◆ GIVEN RECORDS:

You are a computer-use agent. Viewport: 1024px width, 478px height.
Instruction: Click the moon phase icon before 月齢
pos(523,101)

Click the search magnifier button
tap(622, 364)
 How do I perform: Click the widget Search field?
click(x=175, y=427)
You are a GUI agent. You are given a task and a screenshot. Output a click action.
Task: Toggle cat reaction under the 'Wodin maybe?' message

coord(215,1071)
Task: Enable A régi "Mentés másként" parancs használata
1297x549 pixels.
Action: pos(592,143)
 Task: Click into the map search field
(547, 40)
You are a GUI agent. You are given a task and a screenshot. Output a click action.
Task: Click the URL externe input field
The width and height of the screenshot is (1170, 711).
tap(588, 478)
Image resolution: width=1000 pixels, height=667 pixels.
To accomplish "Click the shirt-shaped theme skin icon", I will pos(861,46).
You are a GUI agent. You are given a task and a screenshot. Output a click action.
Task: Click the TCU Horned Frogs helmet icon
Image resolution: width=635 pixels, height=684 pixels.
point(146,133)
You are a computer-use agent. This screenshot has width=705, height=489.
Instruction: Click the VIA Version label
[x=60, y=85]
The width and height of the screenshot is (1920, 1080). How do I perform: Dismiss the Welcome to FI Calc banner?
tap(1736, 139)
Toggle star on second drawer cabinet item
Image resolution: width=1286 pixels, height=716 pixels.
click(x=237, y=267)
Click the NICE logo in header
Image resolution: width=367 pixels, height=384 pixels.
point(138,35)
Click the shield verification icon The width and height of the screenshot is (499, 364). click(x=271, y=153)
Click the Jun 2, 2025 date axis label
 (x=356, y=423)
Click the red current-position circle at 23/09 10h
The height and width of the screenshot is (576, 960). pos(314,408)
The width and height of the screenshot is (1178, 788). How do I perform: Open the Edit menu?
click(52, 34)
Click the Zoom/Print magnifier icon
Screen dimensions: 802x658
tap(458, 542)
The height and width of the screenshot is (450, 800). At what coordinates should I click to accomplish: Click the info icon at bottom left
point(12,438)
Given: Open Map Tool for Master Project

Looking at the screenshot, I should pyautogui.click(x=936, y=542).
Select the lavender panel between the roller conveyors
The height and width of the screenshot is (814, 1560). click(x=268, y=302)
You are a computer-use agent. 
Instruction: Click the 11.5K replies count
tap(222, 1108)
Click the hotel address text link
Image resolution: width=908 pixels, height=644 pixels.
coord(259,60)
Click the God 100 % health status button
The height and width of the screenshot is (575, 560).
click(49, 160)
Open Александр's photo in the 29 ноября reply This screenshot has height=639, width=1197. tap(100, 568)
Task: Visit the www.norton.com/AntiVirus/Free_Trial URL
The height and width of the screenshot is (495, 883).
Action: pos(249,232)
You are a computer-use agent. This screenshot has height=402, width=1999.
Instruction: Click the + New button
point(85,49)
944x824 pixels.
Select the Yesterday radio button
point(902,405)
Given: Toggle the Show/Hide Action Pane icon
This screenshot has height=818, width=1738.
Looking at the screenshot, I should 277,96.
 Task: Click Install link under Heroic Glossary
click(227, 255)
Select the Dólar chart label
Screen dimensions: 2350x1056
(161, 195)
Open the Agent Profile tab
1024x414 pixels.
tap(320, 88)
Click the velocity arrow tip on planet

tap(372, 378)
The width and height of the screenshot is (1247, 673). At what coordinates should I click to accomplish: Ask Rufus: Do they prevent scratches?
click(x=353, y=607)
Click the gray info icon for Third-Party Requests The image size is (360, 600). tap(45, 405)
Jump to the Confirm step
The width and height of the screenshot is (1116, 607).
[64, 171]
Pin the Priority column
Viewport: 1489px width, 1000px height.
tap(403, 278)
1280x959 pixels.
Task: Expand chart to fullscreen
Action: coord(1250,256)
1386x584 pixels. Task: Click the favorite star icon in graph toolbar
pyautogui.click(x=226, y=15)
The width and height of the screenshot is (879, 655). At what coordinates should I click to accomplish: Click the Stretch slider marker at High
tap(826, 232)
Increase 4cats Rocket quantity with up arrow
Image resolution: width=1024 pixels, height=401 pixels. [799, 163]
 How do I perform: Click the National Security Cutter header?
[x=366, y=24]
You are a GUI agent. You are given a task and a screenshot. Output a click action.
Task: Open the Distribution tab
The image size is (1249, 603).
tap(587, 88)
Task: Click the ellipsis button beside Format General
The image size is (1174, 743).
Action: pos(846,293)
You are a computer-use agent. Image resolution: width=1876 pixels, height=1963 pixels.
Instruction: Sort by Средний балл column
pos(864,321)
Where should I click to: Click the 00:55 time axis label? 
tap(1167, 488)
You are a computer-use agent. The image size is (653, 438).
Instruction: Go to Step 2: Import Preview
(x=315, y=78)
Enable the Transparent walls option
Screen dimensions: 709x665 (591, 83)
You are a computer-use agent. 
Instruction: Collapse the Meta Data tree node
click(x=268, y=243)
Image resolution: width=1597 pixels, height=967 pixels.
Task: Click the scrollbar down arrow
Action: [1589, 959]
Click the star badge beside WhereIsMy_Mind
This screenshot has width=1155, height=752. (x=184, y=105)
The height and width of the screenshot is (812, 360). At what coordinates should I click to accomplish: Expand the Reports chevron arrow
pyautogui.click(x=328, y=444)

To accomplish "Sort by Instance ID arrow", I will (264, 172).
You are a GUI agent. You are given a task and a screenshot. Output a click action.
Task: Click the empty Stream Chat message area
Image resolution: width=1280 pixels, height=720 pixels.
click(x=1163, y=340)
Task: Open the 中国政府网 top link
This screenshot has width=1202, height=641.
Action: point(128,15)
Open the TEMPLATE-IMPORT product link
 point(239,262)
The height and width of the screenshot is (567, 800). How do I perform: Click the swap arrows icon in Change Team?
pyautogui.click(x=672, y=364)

◆ DIRECTIONS FOR THIS TASK:
Give the data again, exactly.

◆ SOLVED EXERCISE:
You are a computer-use agent. Viewport: 1024px width, 478px height.
Instruction: Click the moon phase icon before 月齢
pos(523,101)

Click the search magnifier button
tap(622, 364)
 How do I perform: Click the widget Search field?
click(x=175, y=427)
You are a GUI agent. You are given a task and a screenshot. Output a click action.
Task: Toggle cat reaction under the 'Wodin maybe?' message

coord(215,1071)
Task: Enable A régi "Mentés másként" parancs használata
1297x549 pixels.
Action: pos(592,143)
 Task: Click into the map search field
(547, 40)
You are a GUI agent. You are given a task and a screenshot. Output a click action.
Task: Click the URL externe input field
The width and height of the screenshot is (1170, 711).
tap(588, 478)
Image resolution: width=1000 pixels, height=667 pixels.
To accomplish "Click the shirt-shaped theme skin icon", I will pos(861,46).
You are a GUI agent. You are given a task and a screenshot. Output a click action.
Task: Click the TCU Horned Frogs helmet icon
Image resolution: width=635 pixels, height=684 pixels.
point(146,133)
You are a computer-use agent. This screenshot has width=705, height=489.
Instruction: Click the VIA Version label
[x=60, y=85]
The width and height of the screenshot is (1920, 1080). How do I perform: Dismiss the Welcome to FI Calc banner?
tap(1736, 139)
Toggle star on second drawer cabinet item
Image resolution: width=1286 pixels, height=716 pixels.
click(x=237, y=267)
Click the NICE logo in header
Image resolution: width=367 pixels, height=384 pixels.
point(138,35)
Click the shield verification icon The width and height of the screenshot is (499, 364). click(x=271, y=153)
Click the Jun 2, 2025 date axis label
 (x=356, y=423)
Click the red current-position circle at 23/09 10h
The height and width of the screenshot is (576, 960). pos(314,408)
The width and height of the screenshot is (1178, 788). How do I perform: Open the Edit menu?
click(52, 34)
Click the Zoom/Print magnifier icon
Screen dimensions: 802x658
tap(458, 542)
The height and width of the screenshot is (450, 800). At what coordinates should I click to accomplish: Click the info icon at bottom left
point(12,438)
Given: Open Map Tool for Master Project

Looking at the screenshot, I should pyautogui.click(x=936, y=542).
Select the lavender panel between the roller conveyors
The height and width of the screenshot is (814, 1560). click(x=268, y=302)
You are a computer-use agent. 
Instruction: Click the 11.5K replies count
tap(222, 1108)
Click the hotel address text link
Image resolution: width=908 pixels, height=644 pixels.
coord(259,60)
Click the God 100 % health status button
The height and width of the screenshot is (575, 560).
click(49, 160)
Open Александр's photo in the 29 ноября reply This screenshot has height=639, width=1197. tap(100, 568)
Task: Visit the www.norton.com/AntiVirus/Free_Trial URL
The height and width of the screenshot is (495, 883).
Action: pos(249,232)
You are a computer-use agent. This screenshot has height=402, width=1999.
Instruction: Click the + New button
point(85,49)
944x824 pixels.
Select the Yesterday radio button
point(902,405)
Given: Toggle the Show/Hide Action Pane icon
This screenshot has height=818, width=1738.
Looking at the screenshot, I should 277,96.
 Task: Click Install link under Heroic Glossary
click(227, 255)
Select the Dólar chart label
Screen dimensions: 2350x1056
(161, 195)
Open the Agent Profile tab
1024x414 pixels.
tap(320, 88)
Click the velocity arrow tip on planet

tap(372, 378)
The width and height of the screenshot is (1247, 673). At what coordinates should I click to accomplish: Ask Rufus: Do they prevent scratches?
click(x=353, y=607)
Click the gray info icon for Third-Party Requests The image size is (360, 600). tap(45, 405)
Jump to the Confirm step
The width and height of the screenshot is (1116, 607).
[64, 171]
Pin the Priority column
Viewport: 1489px width, 1000px height.
tap(403, 278)
1280x959 pixels.
Task: Expand chart to fullscreen
Action: coord(1250,256)
1386x584 pixels. Task: Click the favorite star icon in graph toolbar
pyautogui.click(x=226, y=15)
The width and height of the screenshot is (879, 655). At what coordinates should I click to accomplish: Click the Stretch slider marker at High
tap(826, 232)
Increase 4cats Rocket quantity with up arrow
Image resolution: width=1024 pixels, height=401 pixels. [799, 163]
 How do I perform: Click the National Security Cutter header?
[x=366, y=24]
You are a GUI agent. You are given a task and a screenshot. Output a click action.
Task: Open the Distribution tab
The image size is (1249, 603).
tap(587, 88)
Task: Click the ellipsis button beside Format General
The image size is (1174, 743).
Action: pos(846,293)
You are a computer-use agent. Image resolution: width=1876 pixels, height=1963 pixels.
Instruction: Sort by Средний балл column
pos(864,321)
Where should I click to: Click the 00:55 time axis label? 
tap(1167, 488)
You are a computer-use agent. The image size is (653, 438).
Instruction: Go to Step 2: Import Preview
(x=315, y=78)
Enable the Transparent walls option
Screen dimensions: 709x665 (591, 83)
You are a computer-use agent. 
Instruction: Collapse the Meta Data tree node
click(x=268, y=243)
Image resolution: width=1597 pixels, height=967 pixels.
Task: Click the scrollbar down arrow
Action: [1589, 959]
Click the star badge beside WhereIsMy_Mind
This screenshot has width=1155, height=752. (x=184, y=105)
The height and width of the screenshot is (812, 360). At what coordinates should I click to accomplish: Expand the Reports chevron arrow
pyautogui.click(x=328, y=444)

To accomplish "Sort by Instance ID arrow", I will (264, 172).
You are a GUI agent. You are given a task and a screenshot. Output a click action.
Task: Click the empty Stream Chat message area
Image resolution: width=1280 pixels, height=720 pixels.
click(x=1163, y=340)
Task: Open the 中国政府网 top link
This screenshot has width=1202, height=641.
Action: point(128,15)
Open the TEMPLATE-IMPORT product link
 point(239,262)
The height and width of the screenshot is (567, 800). How do I perform: Click the swap arrows icon in Change Team?
pyautogui.click(x=672, y=364)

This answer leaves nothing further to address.